Initial results are quite interesting. I left both VMs idle after booting with as close to identical setup as there can be (other than Q35 vs i440FX). After around 3 hours, I measured the total CPU time spent while idling. These are two otherwise identical VMs sitting at their login screens after booting:
So it looks like the VM based on Q35 emulated chipset used about 23% less CPU while idling. I haven’t noticed any performance difference by the seat of my pants after conversion to Q35. I haven’t actually run any other benchmarks yet, but a 23% CPU saving with Q35 when idling seems significant. Especially if you have a lot of Windows VMs running that are sitting idle most of the time.
I’ve recently been trying to put together a remote gaming setup, and while I got it to work with Windows 10, the hardware H.264 encoding was a little flakey – it would drop out all the time at higher resolutions, and only one user could be logged in at the same time. So I started looking at Windows Server 2016.
One interesting obstacle is that the latest Nvidia drivers (49x+) don’t work on Windows 2016 server. But I randomly tried the latest 3xx series drivers which support the GeForce GTX 10xx cards I use, and those worked. Eventually after a lot of bisecting updates, I found that the very latest series of drivers before 49x+ – the 47x series “gaming ready” does in fact work. The studio driver of the exact same version, unfortunately, refuses to install.
The experience so far is pretty good, and I haven’t noticed any hardware encoding dropouts. There is an easy ways to tell when hardware encoding drops out: The image quality will improve dramatically (Nvidia hardware encoding is is a bit blocky under a gaming workload), but the frame rate will tank because all of the CPU gets eaten by Windows’ built in H.264 encoding.
Overall, this works much better with Windows Server 2016 than it did with Windows 10, but the process to get it set up is the same.

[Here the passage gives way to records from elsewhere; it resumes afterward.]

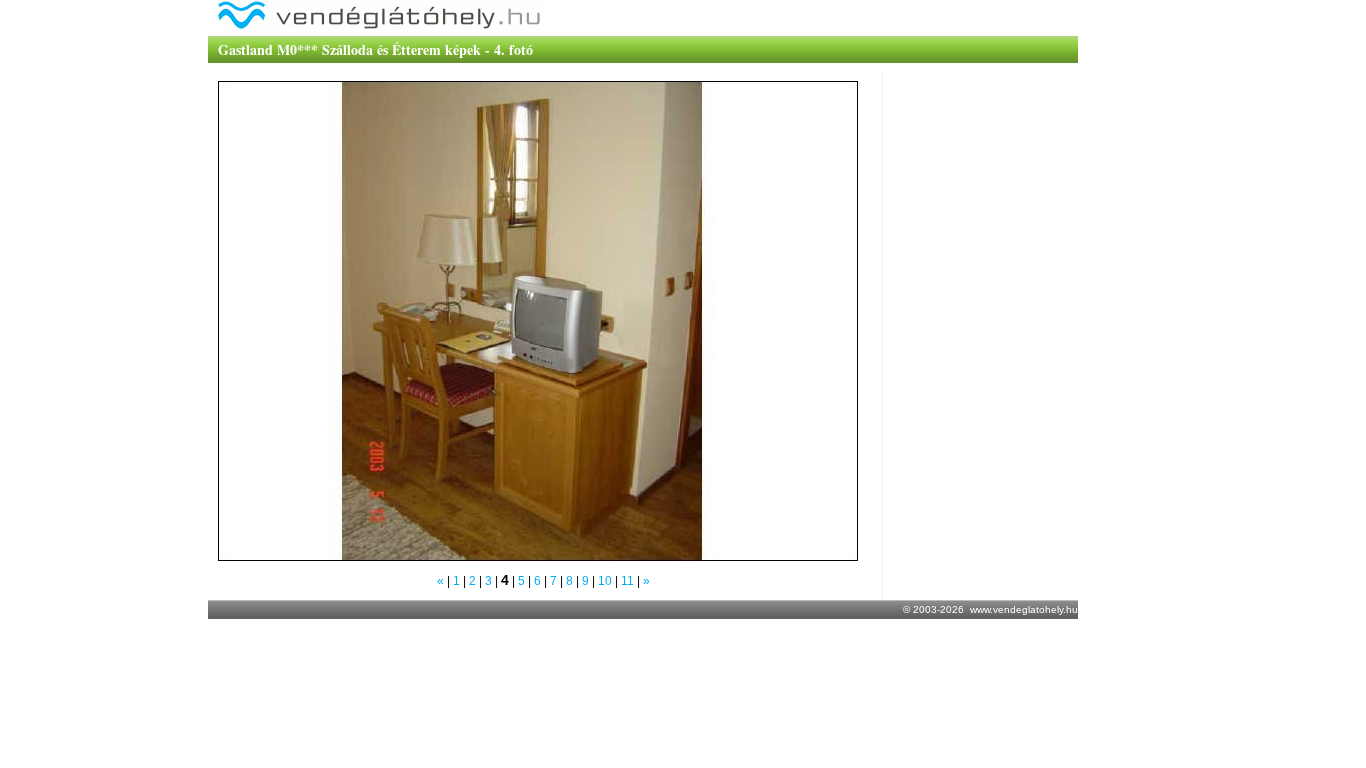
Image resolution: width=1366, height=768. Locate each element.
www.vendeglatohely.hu (1024, 609)
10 (605, 581)
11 (627, 581)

There is one major limitation to this – RDP only supports absolute rather than relative mouse movements, which means it is an unsuitable solution for some types of games, such FPS. So it’d be really handy to get this working with Steam streaming. Unfortunately, for Steam streaming to work from an RDP server, the session has to be promoted to a console session. Here is a handy script to turn your RDP session into a console session:
for /f "tokens=3" %%a in ('c:\windows\system32\qwinsta my_username ^| findstr /v "ID"') do tscon %%a /password:my_password /dest:console
Replace my_username and my_password with your Windows username and password. So start Steam and run a batch file with the above as administrator. This will take your current session and move it to the console. RDP session will be closed on you, and once that happens, you will be able to stream from that Steam session via Steam streaming.
I recently came across a rather interesting issue that seems to be relatively unrecognised – since 18xx updates, the idling Windows guest VMs seem to be consuming about 30% of CPU on the Linux KVM host. This took me a little while to get to the bottom off, and after excluding the possibility of it being caused by any active processes from inside the VM, I eventually pinned it down to the way system timers are used.
What seems to be happening is that the Windows kernel keeps polling the CPU timer all the time at a rather aggressive rate, which manifests as rather high CPU usage on the host even though the guest is not doing any productive work. On large virtualization server, this is obviously going to pointlessly burn through a huge amount of CPU for no benefit.
The solution is to expose an emulated Hyper-V clock. For all other clocks, the kernel seems to incessantly poll the timers, but for Hyper-V it recognises that this is a bad idea in a virtual machine, and starts to behave in a more sensible way.
To achieve this, add this to your libvirt XML guest definition:
<spinlocks state='on' retries='8191'/>
This gets the VM’s idle CPU usage from 30%+ down to a much more reasonable 1%.